SPNEGO authentication jass.conf sample

[Alexandre LINTE]

Hello,

Someone has a jaas.conf sample file for this module ?
I have an exception with the file :

com.sun.security.jgss.krb5.accept {
  com.sun.security.auth.module.Krb5LoginModule required
  useKeyTab=true
  keyTab="/path/elastic.keytab"
  useTicketCache=false
  storeKey=true
  principal="HTTP/server_fqdn@realm";
};

Exception :

[2015-06-05 12:34:39,940][TRACE][com.floragunn.searchguard.authentication.http.spnego.HTTPSpnegoAuthenticator] Service login not successful due to {}
java.security.PrivilegedActionException: GSSException: No credential found for: 1.2.840.113554.1.2.21.2.840.113554.1.2.2 usage: Accept
        at java.security.AccessController.doPrivileged(Native Method)
        at javax.security.auth.Subject.doAs(Subject.java:415)
        at com.floragunn.searchguard.authentication.http.spnego.HTTPSpnegoAuthenticator.authenticate(HTTPSpnegoAuthenticator.java:122)

Reagrds,

[in...@search-guard.com]

https://github.com/floragunncom/search-guard/blob/master/src/test/resources/login.conf_template

Kerberos authentication is a somewhat complicated thing. if you run in trouble pls. share all kind of informations about your environment like:

Client and Server operating system(s), Kerberos implementation, krb5.conf, Browser, search guard/elasticsearch settings ...

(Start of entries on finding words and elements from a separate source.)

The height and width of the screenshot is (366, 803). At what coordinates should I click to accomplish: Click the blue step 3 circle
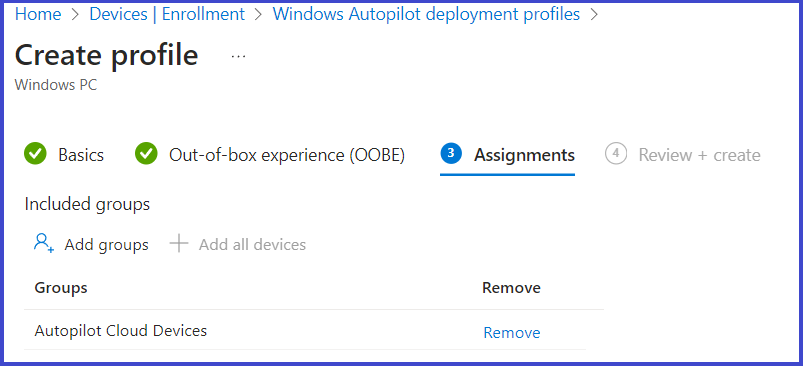(x=451, y=154)
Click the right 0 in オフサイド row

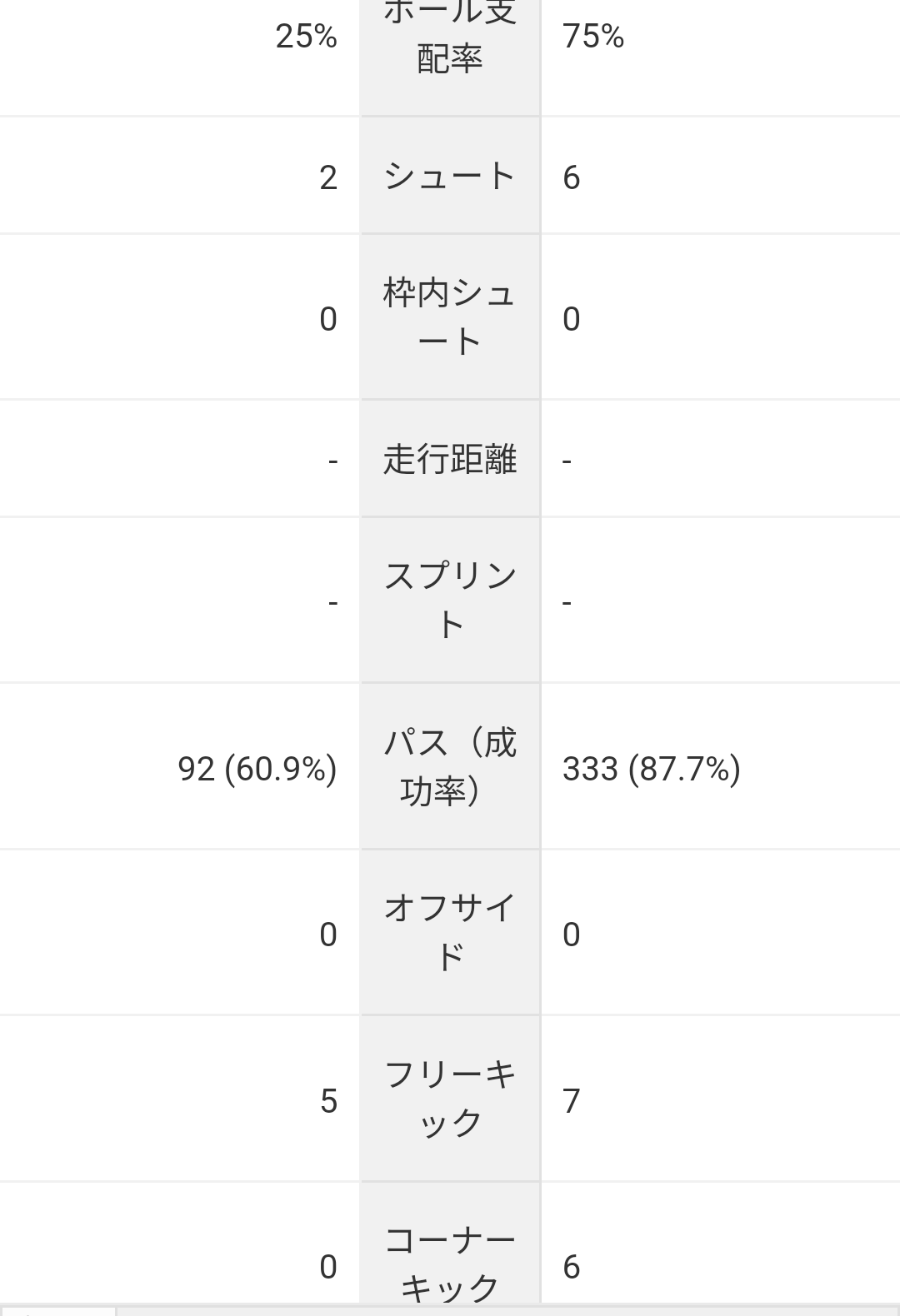571,935
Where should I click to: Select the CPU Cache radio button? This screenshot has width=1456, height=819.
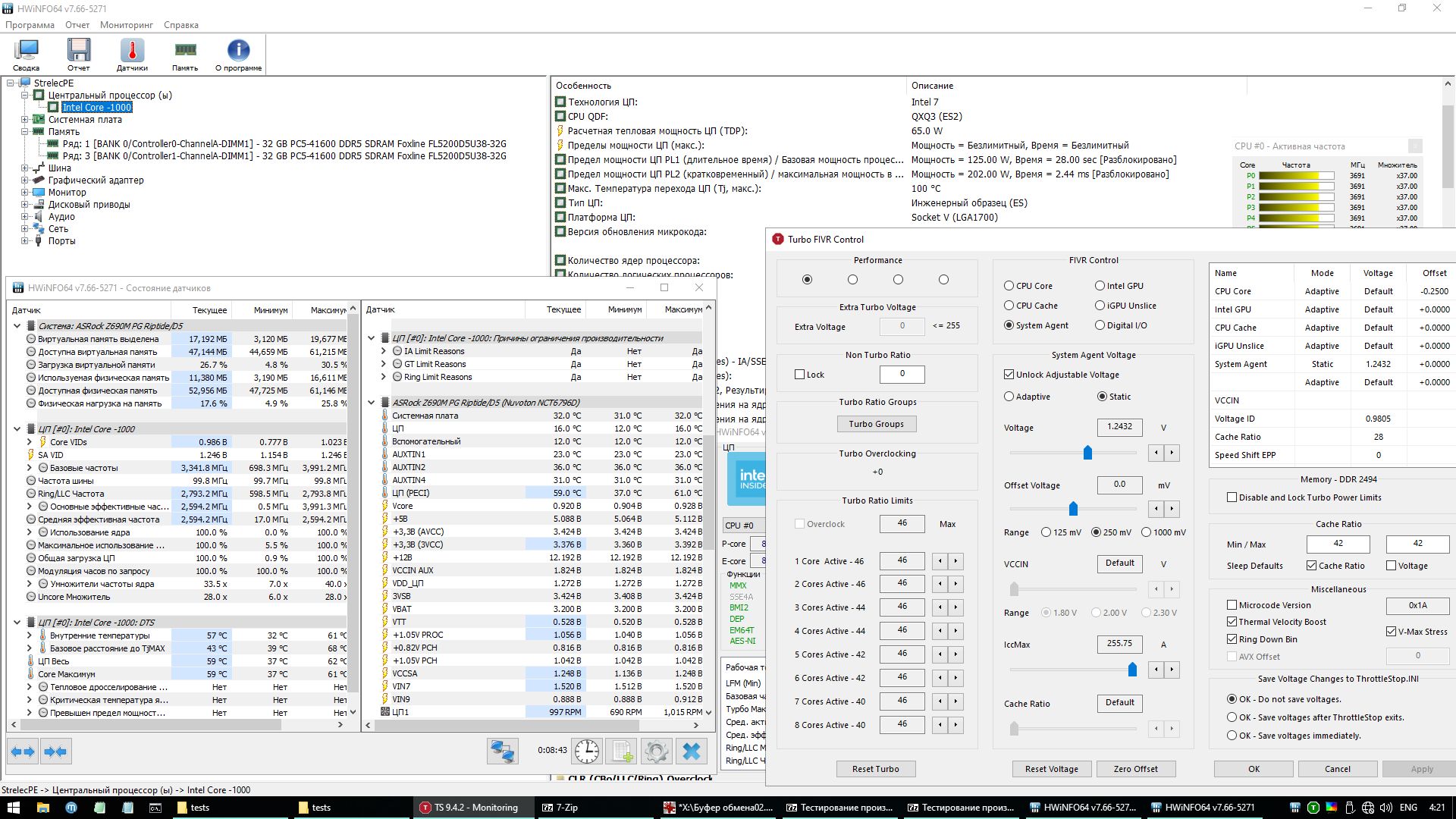click(1009, 306)
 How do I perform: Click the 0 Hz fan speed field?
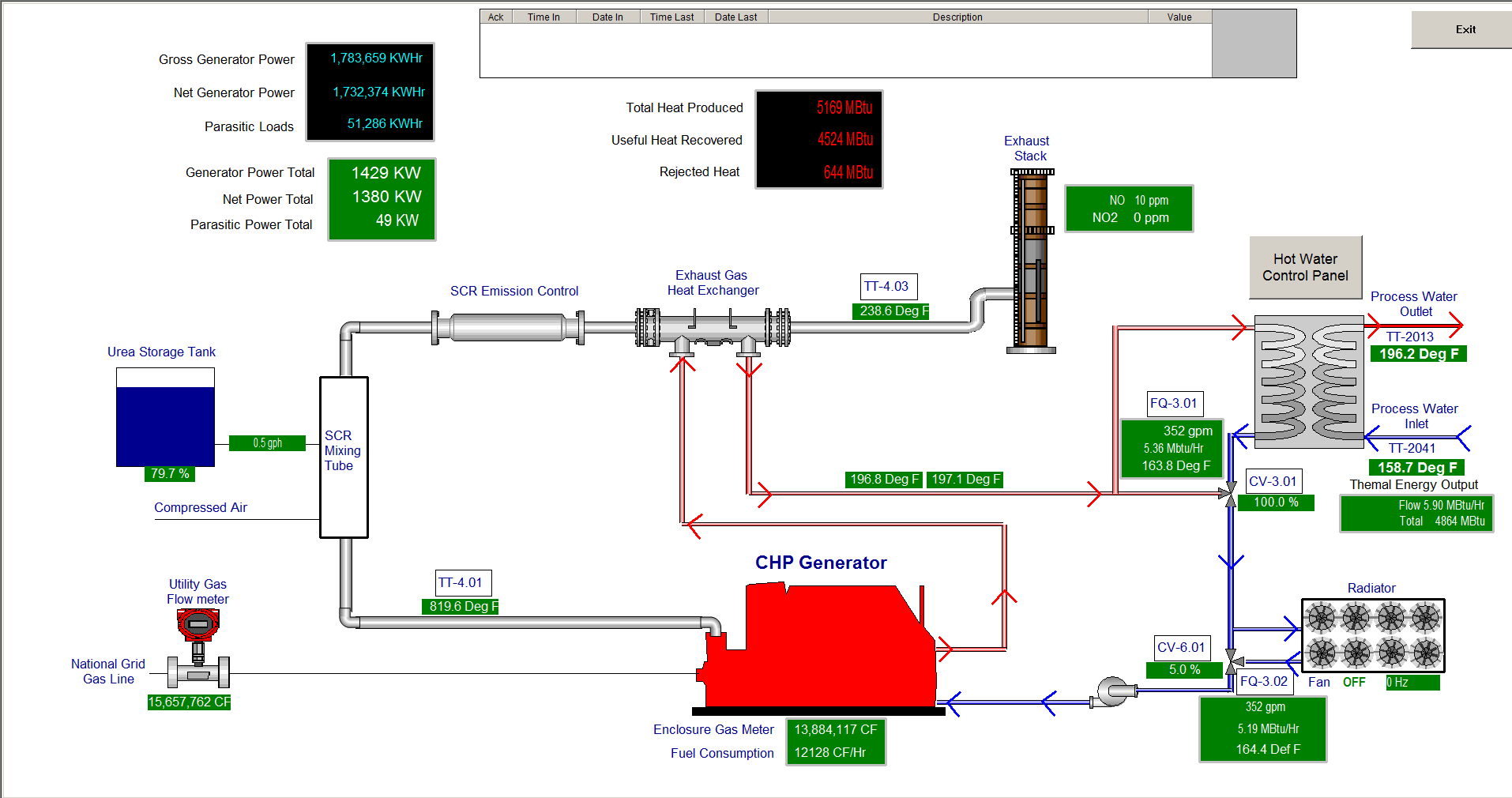tap(1412, 683)
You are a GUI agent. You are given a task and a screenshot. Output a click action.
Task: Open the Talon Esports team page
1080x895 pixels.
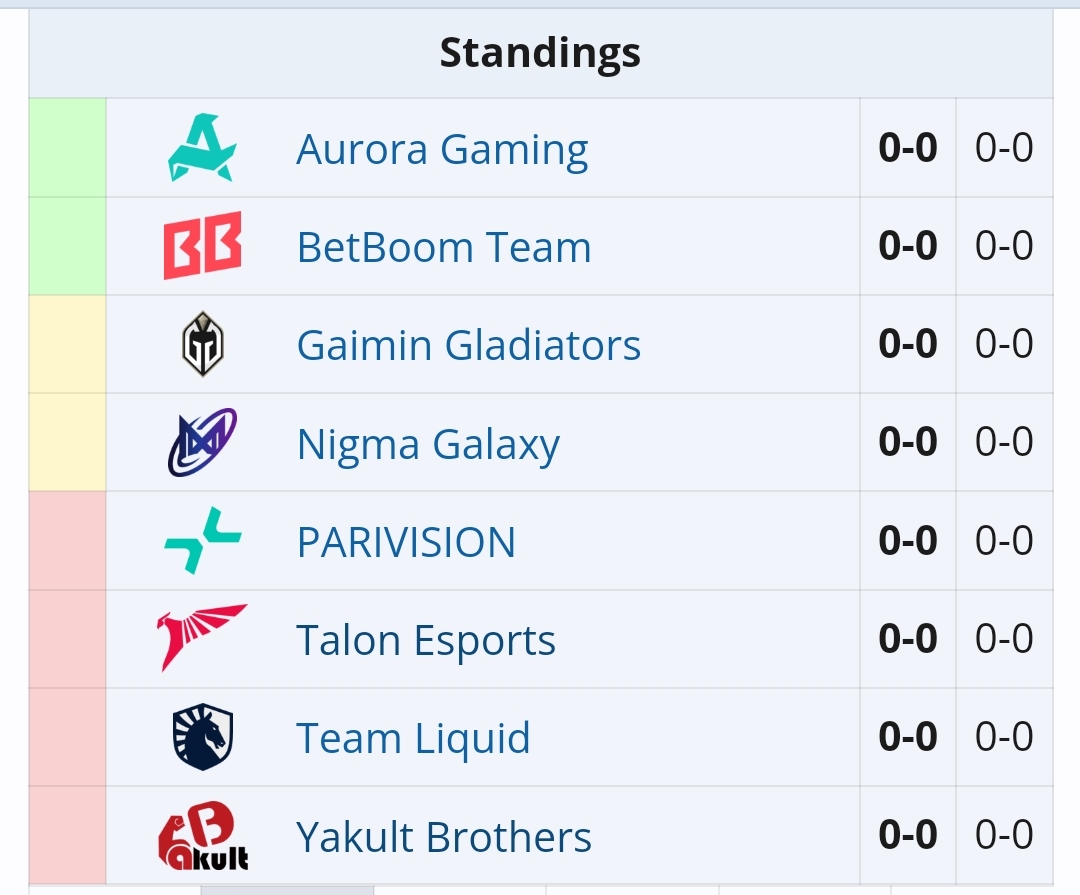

Best is to examine unit tests to see how to setup stuff:

https://github.com/floragunncom/search-guard/blob/master/src/test/java/com/floragunn/searchguard/SfSpNegoTest.java

https://github.com/floragunncom/search-guard/blob/master/src/test/java/com/floragunn/searchguard/AuthNAuthZTest.java

If you have a windows environment consider using waffle instead of plain kerberos.

[Alexandre LINTE]

Hello,

I do some others tests.
The module work with firefox.

But with curl it doesn't.

# curl --negotiate -u : -v http://es-lb:9200

# curl  --version
curl 7.19.7 (x86_64-redhat-linux-gnu) libcurl/7.19.7 NSS/3.16.2.3 Basic ECC zlib/1.2.3 libidn/1.18 libssh2/1.4.2
Protocols: tftp ftp telnet dict ldap ldaps http file https ftps scp sftp
Features: GSS-Negotiate IDN IPv6 Largefile NTLM SSL libz

Regards,

Alexandre

[in...@search-guard.com]

before you execute curl don't forget to kinit

then: curl --negotiate -u : -v -b ~/cookies.txt -c ~/cookies.txt  http://es-lb:9200

if its not woking please post the output of kinit and the curl command and the content of ~/cookies.txt

[Alexandre LINTE]

Yes I kinited

# klist
Ticket cache: FILE:/tmp/krb5cc_0
Default principal: user@REALM

Valid starting     Expires            Service principal
06/09/15 17:29:38  06/10/15 03:27:56  krbtgt/REALM@REALM
        renew until 06/16/15 17:27:56
06/09/15 17:29:44  06/10/15 03:27:56  HTTP/es-lb@REALM
        renew until 06/16/15 17:27:56

# curl --negotiate -u : -v -b ~/cookies.txt -c ~/cookies.txt http://es-lb:9200
* About to connect() to es-lb port 9200 (#0)
*   Trying X.X.X.X... connected
* Connected to es-lb (X.X.X.X) port 9200 (#0)
> GET / HTTP/1.1
> User-Agent: curl/7.19.7 (x86_64-redhat-linux-gnu) libcurl/7.19.7 NSS/3.16.2.3 Basic ECC zlib/1.2.3 libidn/1.18 libssh2/1.4.2
> Host: es-lb:9200
> Accept: */*
>
< HTTP/1.1 401 Unauthorized
< WWW-Authenticate: Negotiate
< Content-Type: text/plain; charset=UTF-8
< Content-Length: 0
<
* Connection #0 to host es-lb left intact
* Issue another request to this URL: 'http://es-lb:9200'
* Re-using existing connection! (#0) with host es-lb
* Connected to es-lb (X.X.X.X) port 9200 (#0)
* Server auth using GSS-Negotiate with user ''
> GET / HTTP/1.1
> Authorization: Negotiate base64encodedstring
> User-Agent: curl/7.19.7 (x86_64-redhat-linux-gnu) libcurl/7.19.7 NSS/3.16.2.3 Basic ECC zlib/1.2.3 libidn/1.18 libssh2/1.4.2
> Host: es-lb:9200
> Accept: */*
>
< HTTP/1.1 401 Unauthorized
* Authentication problem. Ignoring this.
< WWW-Authenticate: Negotiate
< Content-Type: text/plain; charset=UTF-8
< Content-Length: 0
<
* Connection #0 to host es-lb left intact
* Closing connection #0

# cat ~/cookies.txt
cat: /root/cookies.txt: No such file or directory

On server side I have the error of my first post.

Alexandre

[in...@search-guard.com]

Pls enable debug mode and start elasticsearch with a property -Dsearchguard.debug=true

This is a shortcut for 

-Djavax.net.debug=all

-Dsun.security.krb5.debug=true

-Djava.security.debug=all

Looks like a problem with your keytab (but why then firefox is working?)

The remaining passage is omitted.